> _ACTIVITY_: Below are the records; restate all of them word for word.
** Opening AVAILABLE DATA block **
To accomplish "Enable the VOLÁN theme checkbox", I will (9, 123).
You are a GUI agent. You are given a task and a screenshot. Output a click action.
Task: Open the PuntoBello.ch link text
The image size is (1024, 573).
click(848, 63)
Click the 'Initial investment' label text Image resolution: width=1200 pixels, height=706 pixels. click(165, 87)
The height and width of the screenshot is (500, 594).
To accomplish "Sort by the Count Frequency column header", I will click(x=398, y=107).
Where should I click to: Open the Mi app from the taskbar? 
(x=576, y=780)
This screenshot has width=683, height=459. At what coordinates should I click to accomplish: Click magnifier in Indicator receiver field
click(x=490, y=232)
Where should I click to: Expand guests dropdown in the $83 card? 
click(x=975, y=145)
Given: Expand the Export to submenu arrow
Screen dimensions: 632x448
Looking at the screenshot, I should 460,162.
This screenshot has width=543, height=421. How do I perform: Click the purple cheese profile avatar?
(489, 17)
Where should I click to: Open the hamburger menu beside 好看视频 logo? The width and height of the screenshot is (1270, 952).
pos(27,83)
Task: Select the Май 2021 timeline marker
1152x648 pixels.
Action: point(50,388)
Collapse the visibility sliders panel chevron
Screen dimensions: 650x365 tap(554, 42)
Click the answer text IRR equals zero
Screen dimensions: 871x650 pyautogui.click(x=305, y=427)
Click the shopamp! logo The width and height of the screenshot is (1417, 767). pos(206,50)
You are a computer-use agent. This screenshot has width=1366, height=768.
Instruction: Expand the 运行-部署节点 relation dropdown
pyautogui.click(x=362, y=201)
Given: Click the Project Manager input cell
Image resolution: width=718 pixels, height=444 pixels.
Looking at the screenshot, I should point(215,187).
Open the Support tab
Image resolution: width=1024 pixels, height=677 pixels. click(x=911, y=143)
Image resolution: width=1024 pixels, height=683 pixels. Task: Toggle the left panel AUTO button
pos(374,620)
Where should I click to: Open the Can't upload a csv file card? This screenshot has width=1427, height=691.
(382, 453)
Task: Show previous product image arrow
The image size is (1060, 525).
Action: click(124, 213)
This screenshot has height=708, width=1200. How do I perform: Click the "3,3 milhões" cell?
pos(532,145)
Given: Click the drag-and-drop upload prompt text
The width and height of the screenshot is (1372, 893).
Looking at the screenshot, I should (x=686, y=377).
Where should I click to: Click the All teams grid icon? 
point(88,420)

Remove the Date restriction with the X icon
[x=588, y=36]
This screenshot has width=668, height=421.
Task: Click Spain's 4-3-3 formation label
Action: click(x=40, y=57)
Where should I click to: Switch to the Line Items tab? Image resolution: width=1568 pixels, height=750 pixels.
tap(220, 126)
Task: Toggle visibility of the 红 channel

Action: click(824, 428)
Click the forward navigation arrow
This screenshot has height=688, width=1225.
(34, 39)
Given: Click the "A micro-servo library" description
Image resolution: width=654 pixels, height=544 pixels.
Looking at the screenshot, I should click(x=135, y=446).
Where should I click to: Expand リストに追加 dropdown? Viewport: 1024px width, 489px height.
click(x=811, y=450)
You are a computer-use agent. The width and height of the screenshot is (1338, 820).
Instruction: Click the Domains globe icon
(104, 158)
** Closing AVAILABLE DATA block **
> _ANSWER TO THE PROBLEM_:
To accomplish "Enable the VOLÁN theme checkbox", I will (9, 123).
You are a GUI agent. You are given a task and a screenshot. Output a click action.
Task: Open the PuntoBello.ch link text
The image size is (1024, 573).
click(848, 63)
Click the 'Initial investment' label text Image resolution: width=1200 pixels, height=706 pixels. click(165, 87)
The height and width of the screenshot is (500, 594).
To accomplish "Sort by the Count Frequency column header", I will click(x=398, y=107).
Where should I click to: Open the Mi app from the taskbar? 
(x=576, y=780)
This screenshot has width=683, height=459. At what coordinates should I click to accomplish: Click magnifier in Indicator receiver field
click(x=490, y=232)
Where should I click to: Expand guests dropdown in the $83 card? 
click(x=975, y=145)
Given: Expand the Export to submenu arrow
Screen dimensions: 632x448
Looking at the screenshot, I should 460,162.
This screenshot has width=543, height=421. How do I perform: Click the purple cheese profile avatar?
(489, 17)
Where should I click to: Open the hamburger menu beside 好看视频 logo? The width and height of the screenshot is (1270, 952).
pos(27,83)
Task: Select the Май 2021 timeline marker
1152x648 pixels.
Action: point(50,388)
Collapse the visibility sliders panel chevron
Screen dimensions: 650x365 tap(554, 42)
Click the answer text IRR equals zero
Screen dimensions: 871x650 pyautogui.click(x=305, y=427)
Click the shopamp! logo The width and height of the screenshot is (1417, 767). pos(206,50)
You are a computer-use agent. This screenshot has width=1366, height=768.
Instruction: Expand the 运行-部署节点 relation dropdown
pyautogui.click(x=362, y=201)
Given: Click the Project Manager input cell
Image resolution: width=718 pixels, height=444 pixels.
Looking at the screenshot, I should point(215,187).
Open the Support tab
Image resolution: width=1024 pixels, height=677 pixels. click(x=911, y=143)
Image resolution: width=1024 pixels, height=683 pixels. Task: Toggle the left panel AUTO button
pos(374,620)
Where should I click to: Open the Can't upload a csv file card? This screenshot has width=1427, height=691.
(382, 453)
Task: Show previous product image arrow
The image size is (1060, 525).
Action: click(124, 213)
This screenshot has height=708, width=1200. How do I perform: Click the "3,3 milhões" cell?
pos(532,145)
Given: Click the drag-and-drop upload prompt text
The width and height of the screenshot is (1372, 893).
Looking at the screenshot, I should (x=686, y=377).
Where should I click to: Click the All teams grid icon? 
point(88,420)

Remove the Date restriction with the X icon
[x=588, y=36]
This screenshot has width=668, height=421.
Task: Click Spain's 4-3-3 formation label
Action: click(x=40, y=57)
Where should I click to: Switch to the Line Items tab? Image resolution: width=1568 pixels, height=750 pixels.
tap(220, 126)
Task: Toggle visibility of the 红 channel

Action: click(824, 428)
Click the forward navigation arrow
This screenshot has height=688, width=1225.
(34, 39)
Given: Click the "A micro-servo library" description
Image resolution: width=654 pixels, height=544 pixels.
Looking at the screenshot, I should click(x=135, y=446).
Where should I click to: Expand リストに追加 dropdown? Viewport: 1024px width, 489px height.
click(x=811, y=450)
You are a computer-use agent. The width and height of the screenshot is (1338, 820).
Instruction: Click the Domains globe icon
(104, 158)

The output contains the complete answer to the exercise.